The writer is the director of the Aspen Economic Strategy group and Neil Moskowitz’s professor of economics at the University of Maryland
The US faces a demographic challenge that many other high-income countries have faced for decades: fertility below replacement level. As American adults choose to have fewer children than previous generations, the nation faces the prospect of slower population growth. While some consider a decline in births to be good news for the planet, a slowdown in population growth also brings fiscal and economic challenges that cannot be ignored.
Fortunately, the recipe for boosting economic growth capitalizes on America’s historical strengths: welcoming migrant workers and creating the institutional conditions for innovation to thrive.
To maintain the population size of a country without migration, an average of 2.1 children must be born per woman in total. This number is captured in a statistic called the “total fertility rate.” The The total fertility rate in the US is now about 1.66, reflecting a rapid and steep decline over the past 15 years. As late as 2007, the total fertility rate in the US was 2.12. This decline in births has contributed to a slowdown in US population growth.
The size of the US working-age population has stood still for more than a decade. If fertility continues to fall or stabilizes at a low level, without a substantial increase in immigration, the labor force will soon begin to shrink. This means fewer workers, which generally means lower economic output. But it can also lead to less economic output per person and a lower standard of living. A shrinking workforce is also challenging the solvency of the US Social Security system, which, if fertility rates continue to fall, will be in even worse financial shape than before. assume official government forecasts.
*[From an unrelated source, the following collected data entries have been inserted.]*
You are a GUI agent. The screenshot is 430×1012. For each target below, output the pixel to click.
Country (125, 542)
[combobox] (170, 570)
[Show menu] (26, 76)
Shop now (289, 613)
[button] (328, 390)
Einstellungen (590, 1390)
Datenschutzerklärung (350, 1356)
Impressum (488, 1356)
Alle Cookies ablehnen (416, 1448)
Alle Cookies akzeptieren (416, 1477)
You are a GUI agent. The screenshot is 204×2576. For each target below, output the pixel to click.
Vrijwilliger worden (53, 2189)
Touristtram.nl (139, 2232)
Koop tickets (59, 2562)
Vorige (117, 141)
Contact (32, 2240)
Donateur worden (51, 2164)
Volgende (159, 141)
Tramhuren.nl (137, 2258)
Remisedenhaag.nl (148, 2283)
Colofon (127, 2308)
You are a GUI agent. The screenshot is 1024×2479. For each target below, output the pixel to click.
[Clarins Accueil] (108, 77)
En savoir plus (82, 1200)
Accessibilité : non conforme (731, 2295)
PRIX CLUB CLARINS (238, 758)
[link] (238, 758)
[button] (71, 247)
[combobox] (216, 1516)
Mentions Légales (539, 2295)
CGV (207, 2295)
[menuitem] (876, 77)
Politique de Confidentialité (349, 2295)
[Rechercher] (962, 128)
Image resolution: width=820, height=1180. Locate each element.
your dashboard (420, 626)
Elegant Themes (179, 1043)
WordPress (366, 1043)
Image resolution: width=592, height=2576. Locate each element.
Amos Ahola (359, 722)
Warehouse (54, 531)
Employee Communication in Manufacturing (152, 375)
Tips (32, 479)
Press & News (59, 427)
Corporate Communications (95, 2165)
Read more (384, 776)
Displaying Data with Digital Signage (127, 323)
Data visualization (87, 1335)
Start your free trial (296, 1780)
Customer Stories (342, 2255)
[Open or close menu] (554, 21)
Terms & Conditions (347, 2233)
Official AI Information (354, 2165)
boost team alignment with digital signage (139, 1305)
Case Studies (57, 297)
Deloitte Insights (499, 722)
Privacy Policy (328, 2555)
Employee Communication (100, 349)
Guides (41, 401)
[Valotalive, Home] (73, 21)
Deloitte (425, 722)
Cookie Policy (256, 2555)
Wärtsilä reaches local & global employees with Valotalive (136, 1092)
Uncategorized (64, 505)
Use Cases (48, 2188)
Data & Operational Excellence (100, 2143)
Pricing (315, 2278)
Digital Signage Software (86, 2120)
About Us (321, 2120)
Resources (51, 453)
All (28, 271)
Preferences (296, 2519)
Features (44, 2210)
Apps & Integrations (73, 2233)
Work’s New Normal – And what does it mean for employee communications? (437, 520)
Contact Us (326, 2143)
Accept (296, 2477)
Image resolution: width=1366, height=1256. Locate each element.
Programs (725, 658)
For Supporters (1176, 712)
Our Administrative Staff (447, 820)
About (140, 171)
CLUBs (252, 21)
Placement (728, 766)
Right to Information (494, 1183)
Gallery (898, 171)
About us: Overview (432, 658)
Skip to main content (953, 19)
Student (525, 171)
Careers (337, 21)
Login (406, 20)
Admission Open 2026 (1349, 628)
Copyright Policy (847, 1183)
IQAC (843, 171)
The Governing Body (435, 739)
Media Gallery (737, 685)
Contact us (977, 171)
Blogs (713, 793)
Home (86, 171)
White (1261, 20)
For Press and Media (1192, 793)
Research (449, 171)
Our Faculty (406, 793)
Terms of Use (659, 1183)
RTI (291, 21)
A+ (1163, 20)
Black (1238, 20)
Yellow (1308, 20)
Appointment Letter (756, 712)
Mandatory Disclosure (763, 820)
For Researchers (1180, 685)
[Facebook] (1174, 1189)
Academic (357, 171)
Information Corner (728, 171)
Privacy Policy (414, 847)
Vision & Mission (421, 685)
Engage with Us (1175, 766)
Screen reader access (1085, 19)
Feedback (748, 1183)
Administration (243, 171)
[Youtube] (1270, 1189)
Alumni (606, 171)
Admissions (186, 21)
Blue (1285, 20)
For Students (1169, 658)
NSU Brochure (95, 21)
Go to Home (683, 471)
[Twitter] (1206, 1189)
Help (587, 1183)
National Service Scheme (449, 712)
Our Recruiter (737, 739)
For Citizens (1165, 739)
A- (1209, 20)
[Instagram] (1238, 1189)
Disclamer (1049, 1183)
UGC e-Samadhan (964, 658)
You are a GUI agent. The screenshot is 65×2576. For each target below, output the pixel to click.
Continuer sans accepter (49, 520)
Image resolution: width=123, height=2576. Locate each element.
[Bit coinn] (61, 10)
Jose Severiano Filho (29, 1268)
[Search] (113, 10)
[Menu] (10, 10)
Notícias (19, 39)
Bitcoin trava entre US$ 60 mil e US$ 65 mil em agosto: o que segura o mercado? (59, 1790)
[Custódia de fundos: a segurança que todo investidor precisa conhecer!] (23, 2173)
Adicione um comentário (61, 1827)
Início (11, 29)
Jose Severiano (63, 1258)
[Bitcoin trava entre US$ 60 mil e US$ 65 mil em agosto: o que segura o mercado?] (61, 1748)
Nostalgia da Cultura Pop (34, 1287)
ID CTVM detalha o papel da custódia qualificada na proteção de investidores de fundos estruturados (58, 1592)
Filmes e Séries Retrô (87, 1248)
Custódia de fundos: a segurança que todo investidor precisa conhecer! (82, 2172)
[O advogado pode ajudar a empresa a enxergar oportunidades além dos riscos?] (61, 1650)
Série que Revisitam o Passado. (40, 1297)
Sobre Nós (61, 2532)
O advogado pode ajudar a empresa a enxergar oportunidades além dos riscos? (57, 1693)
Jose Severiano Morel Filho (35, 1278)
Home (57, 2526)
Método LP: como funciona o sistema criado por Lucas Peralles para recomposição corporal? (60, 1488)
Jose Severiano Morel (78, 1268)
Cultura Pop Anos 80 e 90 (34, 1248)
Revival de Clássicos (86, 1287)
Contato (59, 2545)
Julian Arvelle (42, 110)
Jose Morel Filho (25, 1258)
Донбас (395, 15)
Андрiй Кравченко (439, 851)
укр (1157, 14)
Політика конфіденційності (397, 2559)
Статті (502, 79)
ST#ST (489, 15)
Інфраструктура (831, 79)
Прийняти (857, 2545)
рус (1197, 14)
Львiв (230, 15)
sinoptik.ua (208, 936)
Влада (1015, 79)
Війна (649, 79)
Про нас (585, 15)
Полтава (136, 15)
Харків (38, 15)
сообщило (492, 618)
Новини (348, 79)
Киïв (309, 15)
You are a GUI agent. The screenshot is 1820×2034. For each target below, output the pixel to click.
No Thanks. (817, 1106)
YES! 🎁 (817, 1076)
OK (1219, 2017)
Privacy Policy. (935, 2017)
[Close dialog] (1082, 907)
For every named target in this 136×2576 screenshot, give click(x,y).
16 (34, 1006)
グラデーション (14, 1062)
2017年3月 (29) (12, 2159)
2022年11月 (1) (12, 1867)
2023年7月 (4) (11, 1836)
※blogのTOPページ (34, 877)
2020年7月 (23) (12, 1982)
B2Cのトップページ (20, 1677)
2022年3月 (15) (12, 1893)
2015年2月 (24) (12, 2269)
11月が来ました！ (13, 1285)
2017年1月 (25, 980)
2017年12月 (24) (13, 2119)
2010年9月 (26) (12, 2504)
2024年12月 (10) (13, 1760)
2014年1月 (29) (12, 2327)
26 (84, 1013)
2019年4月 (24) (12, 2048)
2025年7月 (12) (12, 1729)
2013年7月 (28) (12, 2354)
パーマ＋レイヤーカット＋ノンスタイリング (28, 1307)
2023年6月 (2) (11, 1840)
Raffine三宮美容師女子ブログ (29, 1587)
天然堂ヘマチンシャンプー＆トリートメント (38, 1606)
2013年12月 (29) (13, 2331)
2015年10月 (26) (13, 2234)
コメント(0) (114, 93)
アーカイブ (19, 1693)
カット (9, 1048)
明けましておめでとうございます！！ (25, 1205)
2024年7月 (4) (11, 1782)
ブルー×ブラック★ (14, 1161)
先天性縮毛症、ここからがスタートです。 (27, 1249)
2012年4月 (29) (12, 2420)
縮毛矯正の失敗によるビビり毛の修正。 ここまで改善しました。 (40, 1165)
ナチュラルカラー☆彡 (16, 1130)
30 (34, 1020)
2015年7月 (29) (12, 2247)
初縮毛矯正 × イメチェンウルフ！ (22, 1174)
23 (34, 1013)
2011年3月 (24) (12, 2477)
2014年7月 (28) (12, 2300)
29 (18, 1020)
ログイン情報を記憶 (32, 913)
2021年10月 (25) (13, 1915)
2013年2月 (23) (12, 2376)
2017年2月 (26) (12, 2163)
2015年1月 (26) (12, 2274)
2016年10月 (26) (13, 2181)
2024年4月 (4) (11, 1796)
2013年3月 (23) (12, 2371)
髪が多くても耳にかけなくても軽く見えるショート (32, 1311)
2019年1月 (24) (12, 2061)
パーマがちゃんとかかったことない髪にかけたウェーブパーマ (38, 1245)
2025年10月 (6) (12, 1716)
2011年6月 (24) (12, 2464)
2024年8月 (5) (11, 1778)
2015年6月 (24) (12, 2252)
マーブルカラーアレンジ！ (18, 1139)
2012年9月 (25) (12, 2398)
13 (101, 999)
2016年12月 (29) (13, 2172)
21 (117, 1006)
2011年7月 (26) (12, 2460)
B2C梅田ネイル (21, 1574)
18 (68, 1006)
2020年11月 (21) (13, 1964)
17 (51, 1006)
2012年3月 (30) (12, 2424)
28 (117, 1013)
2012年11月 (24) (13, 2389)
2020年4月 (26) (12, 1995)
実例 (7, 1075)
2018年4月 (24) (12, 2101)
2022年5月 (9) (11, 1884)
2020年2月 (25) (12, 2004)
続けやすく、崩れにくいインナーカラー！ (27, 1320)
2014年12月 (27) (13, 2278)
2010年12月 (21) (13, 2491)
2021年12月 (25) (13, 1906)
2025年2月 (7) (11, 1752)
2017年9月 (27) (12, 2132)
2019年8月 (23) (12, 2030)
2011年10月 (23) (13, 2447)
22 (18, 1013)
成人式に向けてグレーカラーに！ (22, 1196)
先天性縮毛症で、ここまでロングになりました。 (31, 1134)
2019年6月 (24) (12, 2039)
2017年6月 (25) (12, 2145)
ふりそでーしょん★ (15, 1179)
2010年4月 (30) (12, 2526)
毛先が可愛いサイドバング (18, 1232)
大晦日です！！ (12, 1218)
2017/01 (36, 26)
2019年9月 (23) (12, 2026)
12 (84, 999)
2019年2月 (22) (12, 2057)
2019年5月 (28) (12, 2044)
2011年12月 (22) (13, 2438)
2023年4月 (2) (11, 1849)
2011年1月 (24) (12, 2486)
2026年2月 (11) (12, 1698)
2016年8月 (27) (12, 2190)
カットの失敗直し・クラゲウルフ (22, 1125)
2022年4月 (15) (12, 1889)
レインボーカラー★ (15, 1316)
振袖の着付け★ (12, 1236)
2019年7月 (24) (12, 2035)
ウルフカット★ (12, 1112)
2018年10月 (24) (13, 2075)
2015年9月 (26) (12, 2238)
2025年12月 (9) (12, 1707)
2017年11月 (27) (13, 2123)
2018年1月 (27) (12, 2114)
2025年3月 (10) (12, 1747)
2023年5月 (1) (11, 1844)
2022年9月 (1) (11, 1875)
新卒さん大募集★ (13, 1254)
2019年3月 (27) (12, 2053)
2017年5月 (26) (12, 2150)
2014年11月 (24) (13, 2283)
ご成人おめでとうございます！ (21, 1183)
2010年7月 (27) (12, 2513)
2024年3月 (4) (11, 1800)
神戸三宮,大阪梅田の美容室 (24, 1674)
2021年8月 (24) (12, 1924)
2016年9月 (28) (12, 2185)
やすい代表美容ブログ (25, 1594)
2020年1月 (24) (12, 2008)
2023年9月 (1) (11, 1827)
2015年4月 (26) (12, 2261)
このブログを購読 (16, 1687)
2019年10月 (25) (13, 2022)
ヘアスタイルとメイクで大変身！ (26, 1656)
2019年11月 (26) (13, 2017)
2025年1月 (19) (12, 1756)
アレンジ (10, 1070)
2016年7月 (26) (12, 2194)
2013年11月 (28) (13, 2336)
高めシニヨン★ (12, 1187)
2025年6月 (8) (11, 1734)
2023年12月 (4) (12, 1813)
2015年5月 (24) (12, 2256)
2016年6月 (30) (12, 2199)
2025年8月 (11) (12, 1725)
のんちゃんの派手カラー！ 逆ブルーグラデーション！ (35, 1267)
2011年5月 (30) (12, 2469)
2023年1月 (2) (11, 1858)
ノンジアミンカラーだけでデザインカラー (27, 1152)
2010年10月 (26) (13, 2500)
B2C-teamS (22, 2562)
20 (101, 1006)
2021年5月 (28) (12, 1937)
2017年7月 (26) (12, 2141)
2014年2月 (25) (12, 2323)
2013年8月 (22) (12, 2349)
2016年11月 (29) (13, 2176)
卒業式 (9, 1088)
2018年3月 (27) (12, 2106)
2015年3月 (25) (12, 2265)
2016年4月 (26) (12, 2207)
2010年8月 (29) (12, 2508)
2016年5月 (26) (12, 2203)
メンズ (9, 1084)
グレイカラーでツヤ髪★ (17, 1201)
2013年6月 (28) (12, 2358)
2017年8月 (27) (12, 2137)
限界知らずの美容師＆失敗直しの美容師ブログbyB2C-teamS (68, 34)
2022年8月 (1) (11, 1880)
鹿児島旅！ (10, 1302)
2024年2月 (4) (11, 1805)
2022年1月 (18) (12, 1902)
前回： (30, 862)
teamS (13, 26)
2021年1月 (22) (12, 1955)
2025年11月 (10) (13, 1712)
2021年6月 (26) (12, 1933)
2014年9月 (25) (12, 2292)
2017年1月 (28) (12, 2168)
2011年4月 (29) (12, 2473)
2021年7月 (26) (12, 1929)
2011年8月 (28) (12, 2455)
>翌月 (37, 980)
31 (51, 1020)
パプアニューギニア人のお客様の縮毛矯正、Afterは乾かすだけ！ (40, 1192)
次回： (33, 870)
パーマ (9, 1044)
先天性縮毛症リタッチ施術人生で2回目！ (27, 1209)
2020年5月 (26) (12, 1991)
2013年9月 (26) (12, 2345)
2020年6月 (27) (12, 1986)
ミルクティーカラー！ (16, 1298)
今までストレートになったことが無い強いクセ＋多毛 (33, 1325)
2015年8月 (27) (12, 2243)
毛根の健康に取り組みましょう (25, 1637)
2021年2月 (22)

In the US, along with many other high-income countries, fertility rates fell below replacement levels in the 1980s. While the fertility rates of other high-income countries have remained well below 2 since then, the U.S. fertility rate climbed above 2 in the 1990s and remained high well into the 2000s. Now the US appears to be on a path of convergence to the sustainable lower levels of total fertility in other high-income countries. Even in Scandinavian countries, with their particularly generous systems of government support, total fertility rates are well below replacement levels.
The stubbornness with which fertility rates have remained low in other advanced economies probably suggests that the current low fertility rate in the US is not an anomaly, but here to stay. The country must be prepared to face the demographic reality of slower population growth.
In response to persistently low fertility levels, many other countries have introduced pronatalist policies, with the aim of making it more financially attractive or viable for people to have children. In 2003, for example France announced a €800 bonus for every baby born. In 2007, Spain introduced a baby bonus of €2,500 per child. In China, after decades of a one-child policy, the country now offers financial incentives and tax credits for having more children.
Incremental pronatal policies, such as more extensive child tax credits, more generous childcare subsidies, or extended paid family leave, could have a modest effect on the total fertility rate in the US at best. However, the total fertility rate is unlikely to return to replacement levels in the foreseeable future.
Therefore, for the US economy to remain vibrant, more foreign-born workers must enter the country. America’s demographic outlook makes it all the more imperative that we fix our broken immigration system. However, the politics of doing this is difficult. Federal policy will need to be designed to recognize that increased immigration, while in the best interest of the nation, can negatively impact certain communities, at least in the short term.
Immigration Reformation is the most obvious and immediate policy response to the challenge of falling birth rates and slowing population growth. Others include specific steps to promote scientific innovation, as well as a series of efforts to strengthen human capital.
In uncertain economic times, a divided Congress must come together with the White House to mitigate the effects of stagnant population growth with smart policies. Pursuing immigration reform and a robust plan to boost innovation should be top of the agenda when the new Congress convenes in January.